Bullying yourself is bullying a helpless little child who is sad, scared, confused, lonely and hurt. Love that child and you will love yourself.
kodiac · 26-30, M
@CoolUsername Awesome response 👏
HikingMan · 51-55, M
Your “what ifs” are not what ifs.

They are the actual what’s.

This is a very good and concise point and it’s backed by the neuro science research of the past 2.5 decades.

There are ways to rewire your brain into a more positive and beneficial state.
It’s not easy and the people that should be doing this type of hard mental work are often the least well equipped to do it and believe in it.

CBT and Shadow Work are incredibly difficult in the beginning and failing often is an actual sign of progress.

But giving up on these things is in essence giving up on one’s self.
Failure to even try is best described as apathy.

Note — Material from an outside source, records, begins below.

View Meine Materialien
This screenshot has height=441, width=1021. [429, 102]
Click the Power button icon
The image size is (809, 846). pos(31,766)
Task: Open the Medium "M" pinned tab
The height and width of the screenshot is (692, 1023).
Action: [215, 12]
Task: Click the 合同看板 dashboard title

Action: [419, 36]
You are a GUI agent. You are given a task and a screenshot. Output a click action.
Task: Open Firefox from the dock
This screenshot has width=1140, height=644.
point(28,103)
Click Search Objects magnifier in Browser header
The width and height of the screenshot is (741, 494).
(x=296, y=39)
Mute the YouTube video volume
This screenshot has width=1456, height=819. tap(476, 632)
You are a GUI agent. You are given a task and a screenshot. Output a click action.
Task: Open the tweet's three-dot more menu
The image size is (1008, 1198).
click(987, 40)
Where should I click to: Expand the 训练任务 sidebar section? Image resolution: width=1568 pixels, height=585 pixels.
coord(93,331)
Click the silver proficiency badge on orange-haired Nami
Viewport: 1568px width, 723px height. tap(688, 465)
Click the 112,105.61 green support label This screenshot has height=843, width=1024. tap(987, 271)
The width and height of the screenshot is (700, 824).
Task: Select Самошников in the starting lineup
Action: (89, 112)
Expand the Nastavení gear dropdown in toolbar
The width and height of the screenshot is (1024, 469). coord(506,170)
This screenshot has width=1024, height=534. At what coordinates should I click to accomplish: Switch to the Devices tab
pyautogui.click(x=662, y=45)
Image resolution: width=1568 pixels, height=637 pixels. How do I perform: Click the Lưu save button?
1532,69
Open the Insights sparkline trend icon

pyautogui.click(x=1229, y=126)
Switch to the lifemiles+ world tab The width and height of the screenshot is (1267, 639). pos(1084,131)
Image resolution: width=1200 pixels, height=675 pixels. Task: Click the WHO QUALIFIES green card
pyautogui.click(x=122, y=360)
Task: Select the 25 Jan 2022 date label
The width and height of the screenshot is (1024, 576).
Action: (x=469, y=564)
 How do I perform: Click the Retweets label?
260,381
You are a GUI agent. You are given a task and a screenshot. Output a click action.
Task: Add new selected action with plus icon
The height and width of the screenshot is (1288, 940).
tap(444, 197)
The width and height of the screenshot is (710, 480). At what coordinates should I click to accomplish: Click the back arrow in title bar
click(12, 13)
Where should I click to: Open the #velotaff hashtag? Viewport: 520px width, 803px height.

I wish anyone going through bouts of self doubt, self criticism, or any type of anxiety or depression at least tries to find something out there that works for them.

Good luck to everyone.

Be well
Live happy
Keep trying,
Rob
BrandNewMan · 61-69, M
The only "trauma" I had growing up was being bullied .. learned to stand up to it. Tough lessons learned later were learned because I could see / accept my own shortcomings when I had to face them. I don't "bully" myself .. but I don't lie to myself either. Learned to just do what I need to once its understood
Iwillwait · M
I do criticize myself very harshly. One of my most toxic character flaws.